Unfortunately, I’m left doubtful that future episodes will build off this in a meaningful way. I fully expect the series to return to its state of tepid mediocrity in no time at all.

[See Comments section below for further thoughts about the episode that have bugged me since I finished the recap.]

7 comments

  1. Josh Zyber
    Author

    Questions I thought about this morning after the recap was published: If Agent Hand was in charge of the Hub, and she wasn’t evil, does that mean none of the soldiers who followed her orders were HYDRA at all, and that HYDRA didn’t actually infiltrate the Hub? Or are we to assume that there were a bunch of other HYDRA operatives there, working below and around her? And if that’s the case, why would they allow her to attack Garrett multiple times, first by the drone strike on his plane and then later with the assault on Coulson’s plane?
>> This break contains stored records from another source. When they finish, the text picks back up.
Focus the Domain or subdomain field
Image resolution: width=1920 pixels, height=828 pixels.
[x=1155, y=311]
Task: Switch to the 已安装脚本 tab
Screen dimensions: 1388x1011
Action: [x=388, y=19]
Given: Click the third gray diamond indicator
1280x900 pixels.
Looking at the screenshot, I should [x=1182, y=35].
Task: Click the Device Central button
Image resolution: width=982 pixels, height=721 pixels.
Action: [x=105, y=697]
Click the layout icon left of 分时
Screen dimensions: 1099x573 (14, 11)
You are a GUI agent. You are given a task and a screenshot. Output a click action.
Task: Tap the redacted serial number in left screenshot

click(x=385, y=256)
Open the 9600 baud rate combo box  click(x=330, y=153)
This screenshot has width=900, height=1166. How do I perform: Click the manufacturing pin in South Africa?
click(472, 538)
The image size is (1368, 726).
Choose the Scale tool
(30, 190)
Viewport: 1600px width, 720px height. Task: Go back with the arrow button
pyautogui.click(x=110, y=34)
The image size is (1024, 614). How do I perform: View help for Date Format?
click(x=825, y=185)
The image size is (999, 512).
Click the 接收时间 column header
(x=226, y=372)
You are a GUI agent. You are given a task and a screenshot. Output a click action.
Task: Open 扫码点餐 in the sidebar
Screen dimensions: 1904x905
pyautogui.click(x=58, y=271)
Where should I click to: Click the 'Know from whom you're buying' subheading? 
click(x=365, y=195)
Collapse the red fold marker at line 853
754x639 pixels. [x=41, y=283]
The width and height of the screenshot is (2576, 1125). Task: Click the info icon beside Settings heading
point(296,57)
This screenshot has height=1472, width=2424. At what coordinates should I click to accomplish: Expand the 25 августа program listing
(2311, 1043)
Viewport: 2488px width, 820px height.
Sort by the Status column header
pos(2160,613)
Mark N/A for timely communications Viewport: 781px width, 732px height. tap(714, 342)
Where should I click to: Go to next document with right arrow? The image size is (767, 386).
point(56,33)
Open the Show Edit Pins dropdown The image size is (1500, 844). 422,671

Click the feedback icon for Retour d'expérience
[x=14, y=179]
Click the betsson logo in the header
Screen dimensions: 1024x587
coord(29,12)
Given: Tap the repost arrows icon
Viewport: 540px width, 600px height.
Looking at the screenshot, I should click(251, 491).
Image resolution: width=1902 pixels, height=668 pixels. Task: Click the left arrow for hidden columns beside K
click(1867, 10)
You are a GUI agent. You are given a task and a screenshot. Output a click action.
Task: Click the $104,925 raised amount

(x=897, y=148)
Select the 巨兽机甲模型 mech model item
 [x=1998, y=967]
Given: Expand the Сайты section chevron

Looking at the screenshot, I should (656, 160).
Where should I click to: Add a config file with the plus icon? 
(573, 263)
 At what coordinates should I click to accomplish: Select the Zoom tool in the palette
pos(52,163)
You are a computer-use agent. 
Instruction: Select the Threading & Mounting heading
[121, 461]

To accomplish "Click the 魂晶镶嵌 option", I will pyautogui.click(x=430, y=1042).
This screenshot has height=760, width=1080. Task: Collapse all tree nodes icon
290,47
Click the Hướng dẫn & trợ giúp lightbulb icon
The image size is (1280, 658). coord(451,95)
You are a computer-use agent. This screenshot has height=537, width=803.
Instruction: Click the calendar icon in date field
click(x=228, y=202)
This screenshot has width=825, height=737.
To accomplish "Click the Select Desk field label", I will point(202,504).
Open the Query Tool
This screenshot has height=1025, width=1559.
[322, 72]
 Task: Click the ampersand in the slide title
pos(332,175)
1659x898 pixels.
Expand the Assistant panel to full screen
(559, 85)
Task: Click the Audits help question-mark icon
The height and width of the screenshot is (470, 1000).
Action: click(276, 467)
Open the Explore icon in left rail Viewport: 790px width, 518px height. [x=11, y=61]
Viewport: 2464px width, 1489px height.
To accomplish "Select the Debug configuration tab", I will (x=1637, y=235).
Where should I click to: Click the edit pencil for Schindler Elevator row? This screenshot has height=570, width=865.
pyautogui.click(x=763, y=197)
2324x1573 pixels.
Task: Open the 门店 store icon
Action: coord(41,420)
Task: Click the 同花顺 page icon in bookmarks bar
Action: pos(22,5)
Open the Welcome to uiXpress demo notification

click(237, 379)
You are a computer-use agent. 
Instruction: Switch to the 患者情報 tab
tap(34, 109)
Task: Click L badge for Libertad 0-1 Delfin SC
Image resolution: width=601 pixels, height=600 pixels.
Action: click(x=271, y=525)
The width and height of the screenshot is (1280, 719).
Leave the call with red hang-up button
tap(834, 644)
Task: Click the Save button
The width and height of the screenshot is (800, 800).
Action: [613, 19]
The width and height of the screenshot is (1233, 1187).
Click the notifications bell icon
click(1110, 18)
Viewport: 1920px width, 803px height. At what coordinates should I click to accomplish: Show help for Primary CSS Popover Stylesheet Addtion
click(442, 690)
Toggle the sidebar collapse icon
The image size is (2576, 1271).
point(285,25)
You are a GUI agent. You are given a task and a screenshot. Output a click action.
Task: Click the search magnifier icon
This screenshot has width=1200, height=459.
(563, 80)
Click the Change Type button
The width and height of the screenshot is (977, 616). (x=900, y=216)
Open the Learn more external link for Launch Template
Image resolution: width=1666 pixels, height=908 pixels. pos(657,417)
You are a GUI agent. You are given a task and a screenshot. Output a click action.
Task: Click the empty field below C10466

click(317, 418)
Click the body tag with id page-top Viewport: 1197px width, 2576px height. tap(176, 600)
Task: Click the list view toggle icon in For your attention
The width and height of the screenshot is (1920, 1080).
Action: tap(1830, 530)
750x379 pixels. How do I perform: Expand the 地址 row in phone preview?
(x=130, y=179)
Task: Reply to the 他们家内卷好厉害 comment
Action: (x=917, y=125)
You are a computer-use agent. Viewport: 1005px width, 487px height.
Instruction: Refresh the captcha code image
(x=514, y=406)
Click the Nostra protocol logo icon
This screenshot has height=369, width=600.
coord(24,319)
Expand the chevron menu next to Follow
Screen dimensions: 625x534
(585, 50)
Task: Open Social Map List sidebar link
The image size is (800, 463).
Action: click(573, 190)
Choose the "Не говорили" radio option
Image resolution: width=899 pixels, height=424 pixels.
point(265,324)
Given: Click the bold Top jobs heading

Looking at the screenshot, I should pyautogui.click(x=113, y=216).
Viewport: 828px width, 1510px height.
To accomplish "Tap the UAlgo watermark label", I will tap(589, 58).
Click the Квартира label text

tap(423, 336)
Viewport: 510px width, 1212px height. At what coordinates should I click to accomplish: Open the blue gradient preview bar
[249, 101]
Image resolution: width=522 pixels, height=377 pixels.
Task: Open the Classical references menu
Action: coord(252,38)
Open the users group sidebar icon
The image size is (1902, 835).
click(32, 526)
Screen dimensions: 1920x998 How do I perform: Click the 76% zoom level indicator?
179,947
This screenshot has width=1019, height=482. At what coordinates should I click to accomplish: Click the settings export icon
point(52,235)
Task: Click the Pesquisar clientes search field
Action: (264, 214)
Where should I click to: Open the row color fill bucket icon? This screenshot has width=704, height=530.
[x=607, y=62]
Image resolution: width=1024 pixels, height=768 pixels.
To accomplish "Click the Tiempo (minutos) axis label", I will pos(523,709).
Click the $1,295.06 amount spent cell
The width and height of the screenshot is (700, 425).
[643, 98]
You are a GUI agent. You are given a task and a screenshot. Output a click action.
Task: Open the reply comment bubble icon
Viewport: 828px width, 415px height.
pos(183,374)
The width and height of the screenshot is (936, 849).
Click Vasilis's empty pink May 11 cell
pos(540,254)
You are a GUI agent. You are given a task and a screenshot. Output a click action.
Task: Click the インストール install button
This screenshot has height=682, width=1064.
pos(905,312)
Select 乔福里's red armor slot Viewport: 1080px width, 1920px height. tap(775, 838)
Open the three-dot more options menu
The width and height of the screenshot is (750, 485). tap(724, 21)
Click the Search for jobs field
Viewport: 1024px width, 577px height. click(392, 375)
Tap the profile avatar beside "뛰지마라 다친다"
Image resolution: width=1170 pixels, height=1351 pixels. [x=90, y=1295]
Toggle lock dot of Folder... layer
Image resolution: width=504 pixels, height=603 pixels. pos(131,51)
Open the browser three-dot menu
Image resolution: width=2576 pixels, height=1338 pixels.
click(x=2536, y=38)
    And where were all of the other S.H.I.E.L.D. agents and employees at the Hub during the big siege? In previous episodes, the place was huge and constantly buzzing with activity. Were they all HYDRA?

    The plot of this episode makes less sense the more I think about it.

  2. I must confess I haven’t watched this since Episode 3…I’m kind of at the point where I’m waiting to see if it gets a renewal (numbers are there, but the show isn’t cheap to produce) before I dive into the rest.

  3. You definitely should have left this on the DVR until you saw Winter Soldier. The movie basically functions as a long (and uncharacteristically good) episode of the show, and they were pretty upfront about it being directly related. I think it was pretty ballsy and admirable to jump right in practically in real time with the movie, it lends the show more weight which it desperately needed.

    • Jason

      Agreed.

      That the show would so directly and immediately tie into Winter Soldier shows that Marvel is willing to go all in with it. Sure AOS suffers from television budgetary restraints and sloppy writing but it is part of the Marvel Cinematic Universe Canon and hopefully with a second season the cause and effects of the films on the show and vice-versa will become more apparent. I don’t blame them for needing time to find their footing especially since the show only was conceived after the success of The Avengers. Much of Phase Two was already underway at that time and to throw another cog in the machine at that time would be difficult for any studio to handle and I think they’ve done an okay job with it.

  4. I saw this episode the day before going to see winter Soldier, not realizing the connection. Actually the strength for me of the whole Marvel universe mythos is that each movie and now the series expands on the story. This last episode and the movie renewed my interest in Agents of S.H.I.E.L.D., and it’s my understanding that Joss Whedon and the TV series writers’ hands were tied, while the awaited the release of the latest Captain America. I prefer to be the optimist, and think that this is the first in a series of episodes that will elevate the series quite a bit.